(Stored data entries)

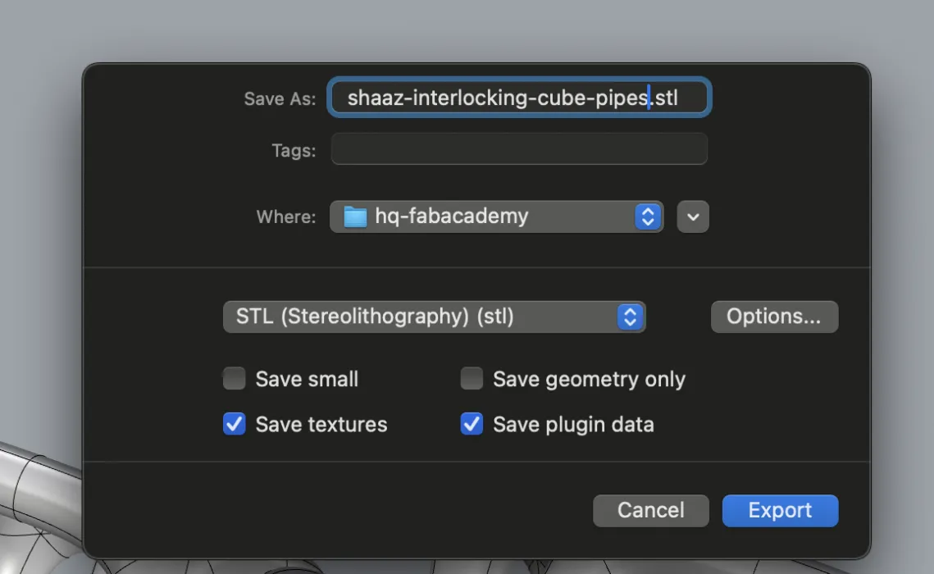Export the STL file
Image resolution: width=934 pixels, height=574 pixels.
pos(779,510)
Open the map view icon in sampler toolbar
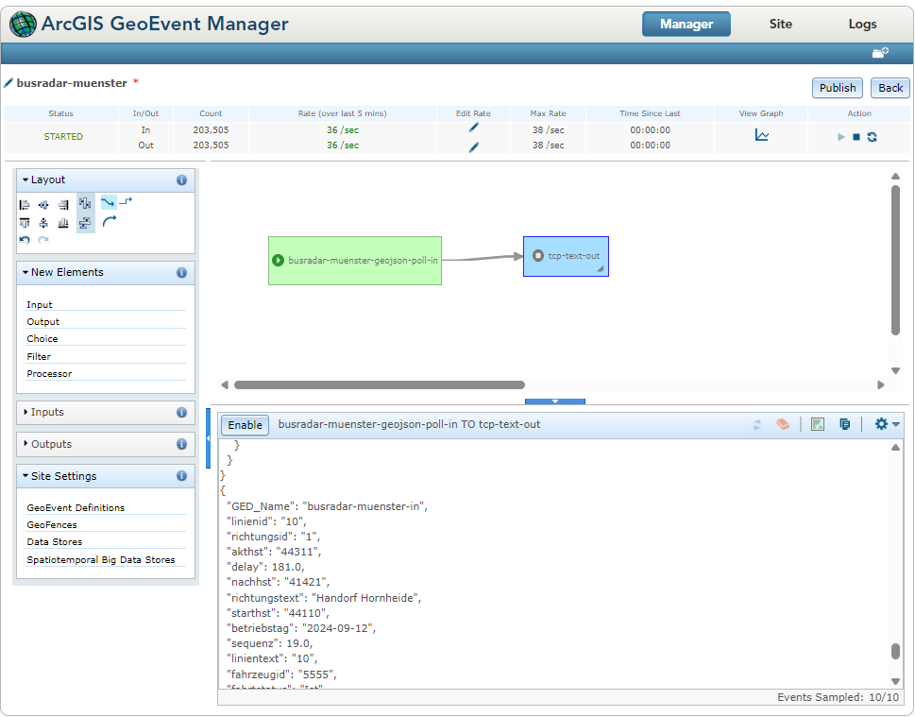Viewport: 915px width, 717px height. [x=818, y=424]
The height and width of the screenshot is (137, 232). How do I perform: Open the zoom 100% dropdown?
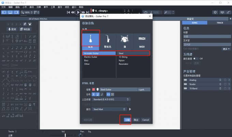tap(27, 12)
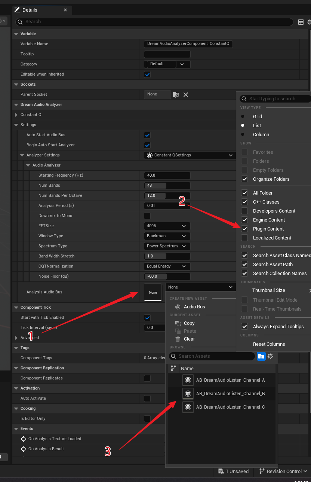311x482 pixels.
Task: Select AB_DreamAudioListen_Channel_A asset icon
Action: (x=188, y=380)
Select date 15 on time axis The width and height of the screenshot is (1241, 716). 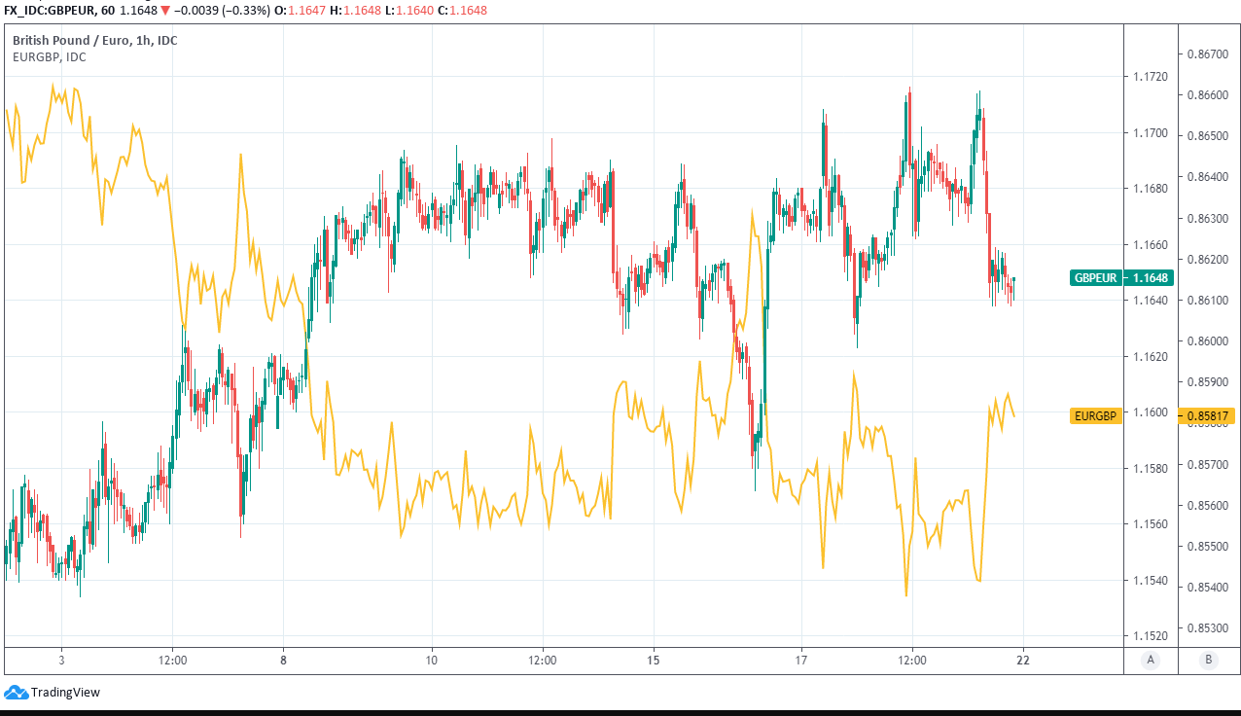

Exercise: For this exercise, write out exactly the lines from the one with "The height and" through the last line of the records, inclusive, and leave each picture out.

Your solution:
The height and width of the screenshot is (137, 232). How do I perform: Open the zoom 100% dropdown?
tap(27, 12)
311x482 pixels.
Task: Select AB_DreamAudioListen_Channel_A asset icon
Action: (x=188, y=380)
Select date 15 on time axis The width and height of the screenshot is (1241, 716). 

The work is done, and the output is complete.